Aria can do a job in 7 days. So meaning, she can do 1/7 job each day.
1st day – 1/7
2nd day – 1/7
3rd day – 1/7
So, 3(1/7) = 3/7
Answer: 3/7
Problem 2
Katya can do a job in 5 days. Marie can do the same job in 6 days. If they both worked for 1 day, what part of the job is finished?
Katya can do a job in 5 days which means each day 1/5 of the job.
Marie can do a job in 6 days which means each day 1/6 of the job.

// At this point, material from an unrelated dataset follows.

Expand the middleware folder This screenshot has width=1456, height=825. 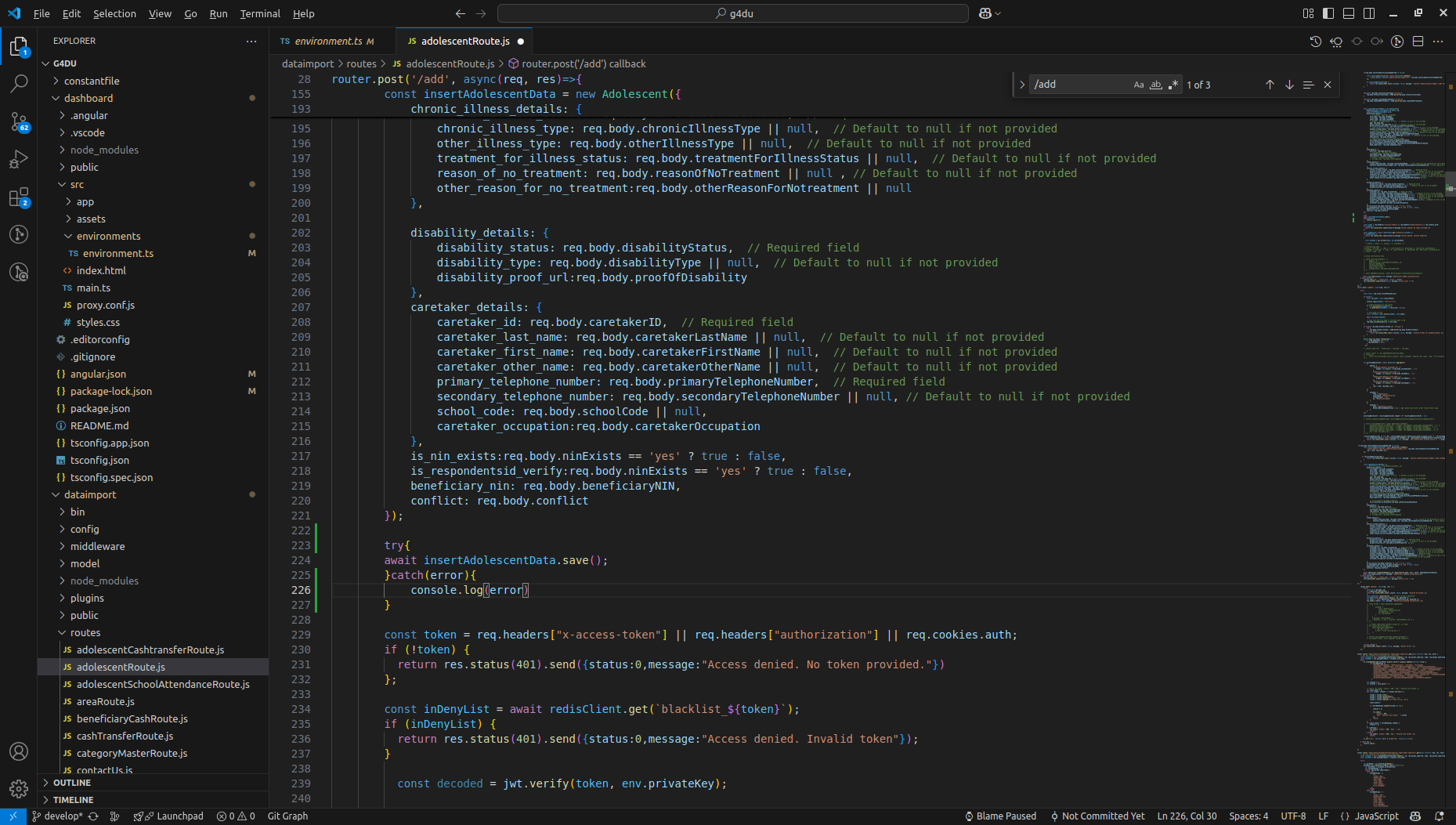(97, 546)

Let x = part of the job finished for 1 day
1/5 + 1/6 = 1/x
LCD: 30x
Multiplying both sides of the equation by 30, we have
(30x)(1/5 + 1/6) = (30x)(1/x)
(30x/5) + 30x(1/6) = (30x/x)
6x + 5x = 30
11x = 30
x = 30/11 or 2 8/11
Answer: 2 and 8/11 days.
Problem 3
Ramon can paint a house in 6 days. Ralph can do the same job in 10 days. If they both worked for 2 days, what part of the job is done if they were to work together the whole time?

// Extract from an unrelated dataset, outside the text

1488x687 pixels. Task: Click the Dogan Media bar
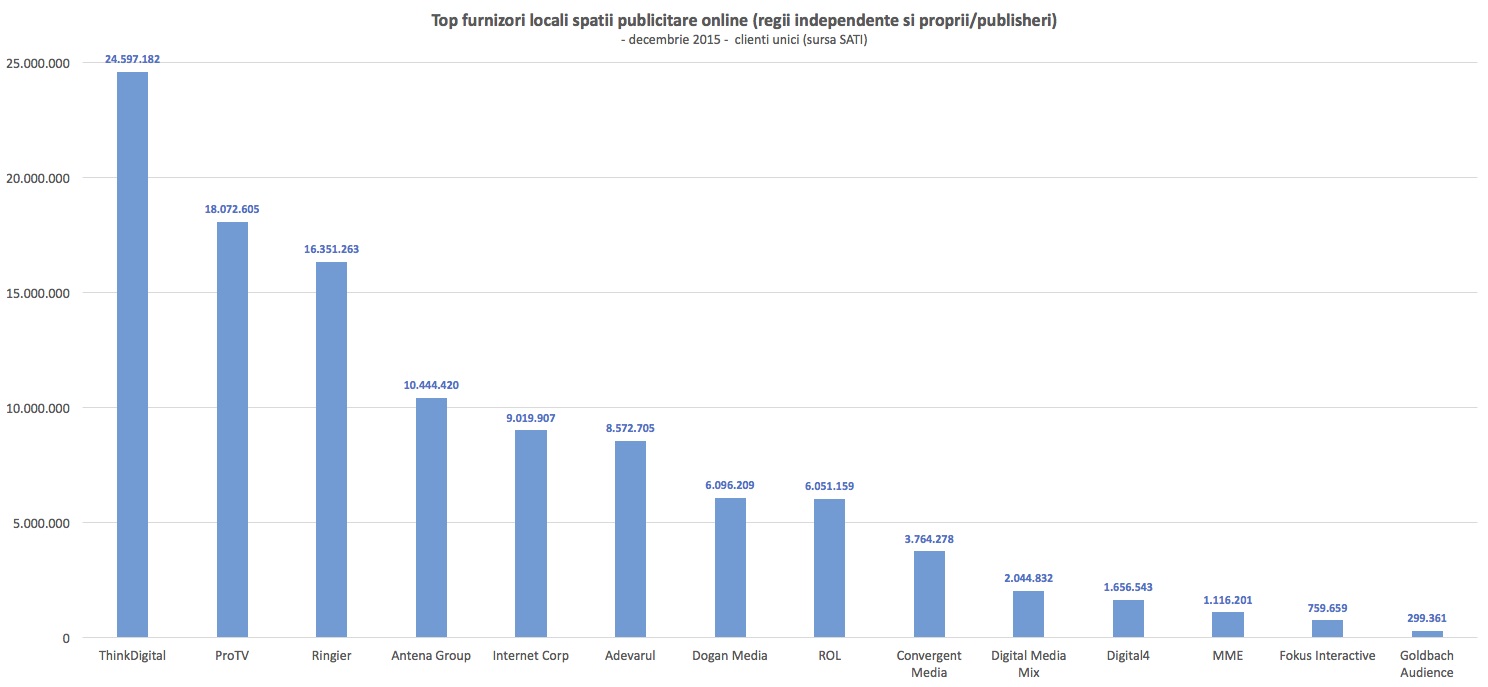pyautogui.click(x=730, y=567)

Ramon = 6 days (or 1/6 part each day)
Ralph = 10 days (or 1/10 part each day)
Let w – part of the job done for 2 days
w = 2(1/6) + 2(1/10)
w = 2/6 + 2/10
LCD: 30
30(2/6 + 2/10)
((30/6)*2)/30 + ((30/10)*2)/30
(5*2)/30 + (3*2)/30
10/30 + 6/30
16/30 or 8/15
8/15 – work done for 2 days.
If they were to worked together, they will finish the work in x days using the equation
1/6 + 1/10 = 1/x
We multiply both sides of the equation which is 30x giving us
30x(1/6) + 30x(1/10) = 30x(1/x)
(30x)/6 + (30x)/10 = (30x/x)
5x + 3x = 30
8x = 30
x = 30/8
x = 15/4
This means that both of them will finish the work in 15/4 days. This means that the amount of worked finished is (8/15)/(15/4) = (8/15)(4/15) = 32/225.
Problem 4
One hose can fill a pool in 3 hours and a smaller hose can fill the same pool in 4 hours. How long will it take the two hoses to fill the entire pool?

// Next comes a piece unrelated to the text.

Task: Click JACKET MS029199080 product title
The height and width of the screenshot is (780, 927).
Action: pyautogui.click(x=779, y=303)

Let x – total time to fill the pool
1/3 + 1/4 = 1/x
LCD: 12x
Multiplying both sides by 12x, we have
12x(1/3 + 1/4 = 1/x)12
(12x)/3 + (12x)/4 = 12
4x + 3x = 12
7x = 12
x = 12/7 or 1 5/7 hours
Answer: 1 5/7 hours
Problem 5
Marco can dig a ditch in 5 hours and he and Jimmy can do it in 2 hours. How long would it take Jimmy to dig the same ditch alone?
Let 1/x – Jimmy’s time alone
1/5 – Marco’s time
1/x + 1/5 = 1/2
LCD: 10x
10x(1/x + 1/5) = (10x)(1/2)
10 + 2x = 5x
2x – 5x = -10
-3x = -10
x = -10/-3 or 3 1/3 hrs
Problem 6
Maria can paint a fence in 6 days and Leonora can do the same job in 7 days. They start to paint it together, but after two days, Leonora left, and Maria finishes the job alone. How many days will it take Leonora to finish the job?
Job done by Maria in 2 days = 2/6
Job done by Leonora in 2 days = 2/7
Job done by Maria in the remaining days = x/6
2/6 + 2/7 + x/6 = 1
LCD:42x
Multiplying both sides of the equation by 42, we have
42(2/6 + 2/7 + x/6) = (42)(1)
84/6 + 84/7 + (42x)/6 = 42
14 + 12 + 7x = 42
26 + 7x = 42
7x = 42 – 26
7x = 16
x = 16/7 or 2 2/7 days
Problem 7
An inlet pipe can fill a pool in 4 hours. An outlet pipe can fill the same pool in 6 hours. One day, the pool was empty. The owner opened the inlet pipe but forgot to close the outlet pipe. How long will it take to fill the pool?
Let x – hours to fill the pool
1/4 – 1/6 = 1/x
LCD: 12x
(12x)(1/4) – (12x)(1/6) = (12x)(1/x)
(12x)/4 – (12x)/6 = (12x)/x
3x – 2x = 12
x = 12 hours